Task objective.
Please rewrite the items below, swapping "Terms of Use" for "Terms of Service" and keeping everything else unchanged.
* START Data excerpts *
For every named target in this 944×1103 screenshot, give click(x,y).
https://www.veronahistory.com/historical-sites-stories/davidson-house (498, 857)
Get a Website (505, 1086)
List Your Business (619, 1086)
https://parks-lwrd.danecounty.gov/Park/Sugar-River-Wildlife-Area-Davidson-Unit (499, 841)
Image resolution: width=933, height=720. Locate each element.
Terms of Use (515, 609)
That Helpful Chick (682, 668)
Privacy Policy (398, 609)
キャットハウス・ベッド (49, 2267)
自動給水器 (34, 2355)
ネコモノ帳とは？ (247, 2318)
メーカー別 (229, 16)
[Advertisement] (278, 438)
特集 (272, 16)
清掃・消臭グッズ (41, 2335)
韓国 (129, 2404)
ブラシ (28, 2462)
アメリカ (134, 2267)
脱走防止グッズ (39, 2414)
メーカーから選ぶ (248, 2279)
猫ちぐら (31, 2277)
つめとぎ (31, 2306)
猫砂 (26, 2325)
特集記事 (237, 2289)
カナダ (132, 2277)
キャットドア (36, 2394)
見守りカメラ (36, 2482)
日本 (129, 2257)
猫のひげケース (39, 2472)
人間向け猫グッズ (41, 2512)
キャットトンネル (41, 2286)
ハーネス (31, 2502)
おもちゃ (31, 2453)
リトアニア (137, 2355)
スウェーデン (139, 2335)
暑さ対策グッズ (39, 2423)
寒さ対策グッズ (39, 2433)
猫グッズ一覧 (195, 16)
* END Data excerpts *
Exercise output.
For every named target in this 944×1103 screenshot, give click(x,y).
https://www.veronahistory.com/historical-sites-stories/davidson-house (498, 857)
Get a Website (505, 1086)
List Your Business (619, 1086)
https://parks-lwrd.danecounty.gov/Park/Sugar-River-Wildlife-Area-Davidson-Unit (499, 841)
Image resolution: width=933, height=720. Locate each element.
Terms of Service (515, 609)
That Helpful Chick (682, 668)
Privacy Policy (398, 609)
キャットハウス・ベッド (49, 2267)
自動給水器 (34, 2355)
ネコモノ帳とは？ (247, 2318)
メーカー別 (229, 16)
[Advertisement] (278, 438)
特集 (272, 16)
清掃・消臭グッズ (41, 2335)
韓国 (129, 2404)
ブラシ (28, 2462)
アメリカ (134, 2267)
脱走防止グッズ (39, 2414)
メーカーから選ぶ (248, 2279)
猫ちぐら (31, 2277)
つめとぎ (31, 2306)
猫砂 (26, 2325)
特集記事 (237, 2289)
カナダ (132, 2277)
キャットドア (36, 2394)
見守りカメラ (36, 2482)
日本 (129, 2257)
猫のひげケース (39, 2472)
人間向け猫グッズ (41, 2512)
キャットトンネル (41, 2286)
ハーネス (31, 2502)
おもちゃ (31, 2453)
リトアニア (137, 2355)
スウェーデン (139, 2335)
暑さ対策グッズ (39, 2423)
寒さ対策グッズ (39, 2433)
猫グッズ一覧 (195, 16)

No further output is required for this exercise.